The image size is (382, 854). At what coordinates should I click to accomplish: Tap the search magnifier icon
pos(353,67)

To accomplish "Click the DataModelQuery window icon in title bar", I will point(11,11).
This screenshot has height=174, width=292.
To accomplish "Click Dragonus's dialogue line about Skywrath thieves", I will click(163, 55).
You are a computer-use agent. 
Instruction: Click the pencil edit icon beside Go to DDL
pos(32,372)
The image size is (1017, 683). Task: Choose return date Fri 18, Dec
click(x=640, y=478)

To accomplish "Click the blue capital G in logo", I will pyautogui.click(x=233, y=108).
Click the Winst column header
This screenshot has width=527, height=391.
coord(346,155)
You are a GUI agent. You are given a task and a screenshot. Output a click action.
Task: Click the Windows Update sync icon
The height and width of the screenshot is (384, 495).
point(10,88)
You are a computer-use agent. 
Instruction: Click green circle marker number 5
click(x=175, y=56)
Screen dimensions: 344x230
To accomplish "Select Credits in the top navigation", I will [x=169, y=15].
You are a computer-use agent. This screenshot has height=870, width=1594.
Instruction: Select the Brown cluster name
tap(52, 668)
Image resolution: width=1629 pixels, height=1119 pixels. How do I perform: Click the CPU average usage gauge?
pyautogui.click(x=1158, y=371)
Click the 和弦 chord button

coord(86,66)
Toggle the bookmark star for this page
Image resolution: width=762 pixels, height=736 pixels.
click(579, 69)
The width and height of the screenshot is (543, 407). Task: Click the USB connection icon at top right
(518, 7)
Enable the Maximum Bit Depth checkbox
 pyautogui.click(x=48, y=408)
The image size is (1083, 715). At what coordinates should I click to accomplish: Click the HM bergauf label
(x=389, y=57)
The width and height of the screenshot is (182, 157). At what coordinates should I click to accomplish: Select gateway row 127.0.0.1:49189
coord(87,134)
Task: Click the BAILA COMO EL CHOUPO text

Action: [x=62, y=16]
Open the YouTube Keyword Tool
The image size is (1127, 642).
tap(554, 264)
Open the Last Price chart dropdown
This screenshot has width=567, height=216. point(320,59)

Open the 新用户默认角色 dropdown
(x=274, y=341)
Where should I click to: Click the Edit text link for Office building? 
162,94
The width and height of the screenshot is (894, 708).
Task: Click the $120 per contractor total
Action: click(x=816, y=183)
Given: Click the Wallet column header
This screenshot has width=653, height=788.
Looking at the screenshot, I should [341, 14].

### [Aim of the exercise]
Would you please copy, word for word, everything above from the line containing "You are a GUI" down to the line containing "Given: Click the Wallet column header", those two lines included?

### [Answer]
You are a GUI agent. You are given a task and a screenshot. Output a click action.
Task: Click the Windows Update sync icon
The height and width of the screenshot is (384, 495).
point(10,88)
You are a computer-use agent. 
Instruction: Click green circle marker number 5
click(x=175, y=56)
Screen dimensions: 344x230
To accomplish "Select Credits in the top navigation", I will [x=169, y=15].
You are a computer-use agent. This screenshot has height=870, width=1594.
Instruction: Select the Brown cluster name
tap(52, 668)
Image resolution: width=1629 pixels, height=1119 pixels. How do I perform: Click the CPU average usage gauge?
pyautogui.click(x=1158, y=371)
Click the 和弦 chord button

coord(86,66)
Toggle the bookmark star for this page
Image resolution: width=762 pixels, height=736 pixels.
click(579, 69)
The width and height of the screenshot is (543, 407). Task: Click the USB connection icon at top right
(518, 7)
Enable the Maximum Bit Depth checkbox
 pyautogui.click(x=48, y=408)
The image size is (1083, 715). At what coordinates should I click to accomplish: Click the HM bergauf label
(x=389, y=57)
The width and height of the screenshot is (182, 157). At what coordinates should I click to accomplish: Select gateway row 127.0.0.1:49189
coord(87,134)
Task: Click the BAILA COMO EL CHOUPO text

Action: [x=62, y=16]
Open the YouTube Keyword Tool
The image size is (1127, 642).
tap(554, 264)
Open the Last Price chart dropdown
This screenshot has width=567, height=216. point(320,59)

Open the 新用户默认角色 dropdown
(x=274, y=341)
Where should I click to: Click the Edit text link for Office building? 
162,94
The width and height of the screenshot is (894, 708).
Task: Click the $120 per contractor total
Action: click(x=816, y=183)
Given: Click the Wallet column header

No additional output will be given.